John and Diana are traveling around the country with a 37-foot RV and an 18-year-old cat. This is their story.
Thursday, March 28, 2013
Sandcastles and Sea Turtles
Happy Easter! We returned to South Padre Islands to check out several sandcastles. The one above we found at the Welcome Center of the island. We found another outside of the South Padre Travelodge Motel, part of it is pictured below. Currently there are three sandcastles, and we found them all.
Reportedly the sandcastles are built and maintained by Sons of the Beach Sand Castle Wizards. After viewing the sandcastles we drove to Sea Turtles, Inc. This "enviro-friendly" organization is dedicated to caring for and educating the public about endangered seat turtles. One thing I learned is that it is not good to pick up a turtle by its shell without supporting the tummy. That is similar to you being picked up by your finger, toenails or hair. Pictured below is Gerry, a green sea turtle. His shell is light olive green. I am not sure what he weights now, but he can weight up to 500 plus pounds, eating primarily sea grass and marine algae. The center feeds him romaine lettuce- he consumes 500 heads of it per year.

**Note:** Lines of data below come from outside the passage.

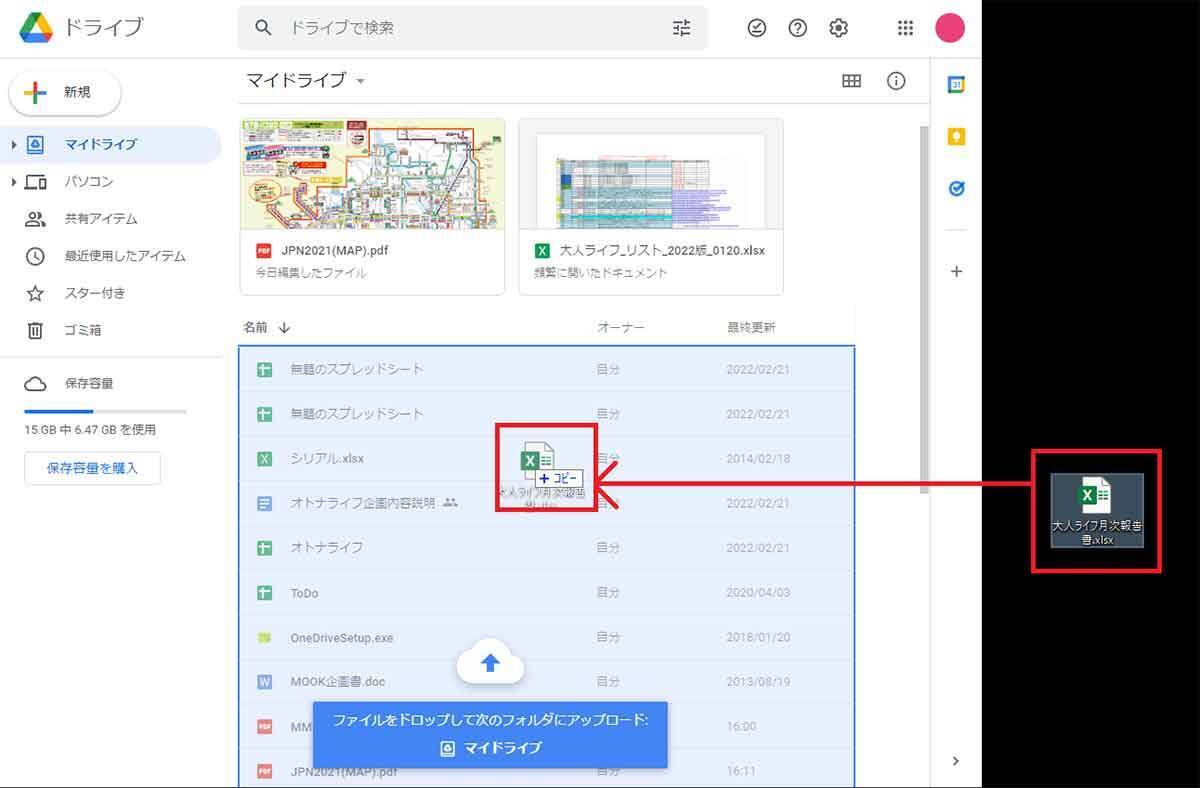This screenshot has width=1200, height=788.
Task: Open Google Calendar side panel
Action: (x=956, y=85)
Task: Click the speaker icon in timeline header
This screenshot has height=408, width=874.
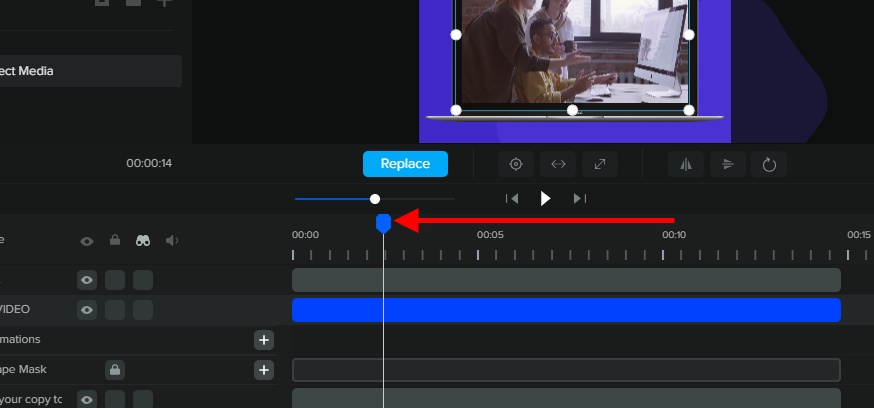Action: click(x=172, y=240)
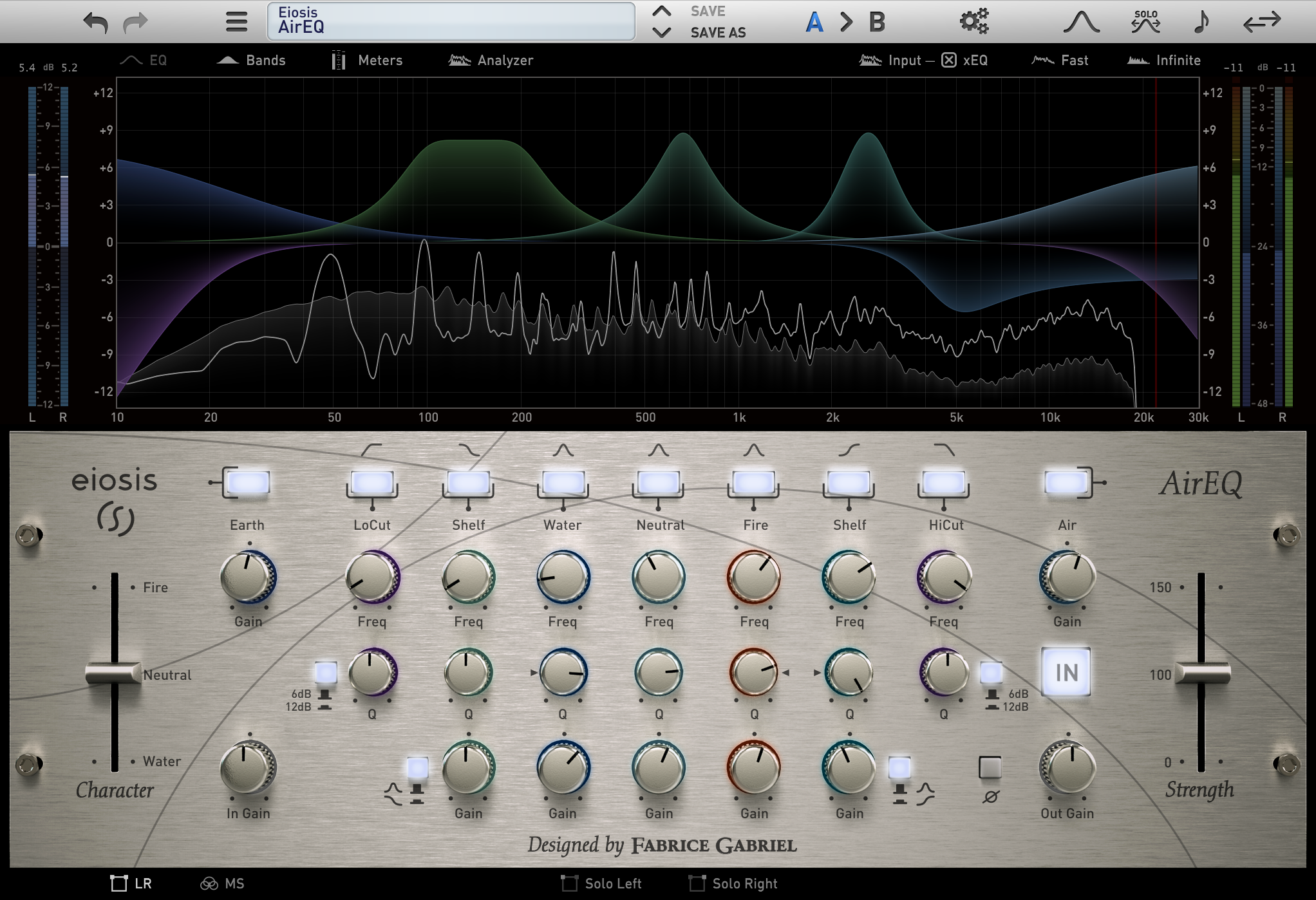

Many of the sea turtles we saw in the center arrived there because of injuries they sustained from predator attacks, pneumonia, line and net entanglements, infections, bowel obstructions from balloons, and plastic bags. Some have had run-ins with boats which have either wounded or removed their flippers. Allison, the Atlantic green sea turtle, pictured below, had an accident which left her with one flipper. Summer interns since 2005 have been working on a variety of prosthesis to replace flippers, many of which did not do well for the turtles. One was green in color- that did not last long as the other turtles thought it was a piece of lettuce and nibbled on it! What worked for Allison was a prosthesis which works as a rudder- it stabilizes her in the water as she swims about with her one flipper. She cannot be returned to the ocean, but many of the turtles cared for in the center are returned to the wild.
We found the intensive care unit for the center in the gift shop. There small kiddie pools hold turtles who need special medical attention. The center is in the middle of a capital fund drive. Hopefully if enough money is raised they can purchase five more holding tanks with life support systems, as well build an education center and amphitheater. Before ending this posting I want to mention another activity of the center, which is nesting beach patrols. Volunteers from the center protect sea turtle nests through the spring/summer. incubation period. Hatchlings found stranded on the shore are brought into the center and cared for until they reach the size of a dinner plate, and then are returned to the wild.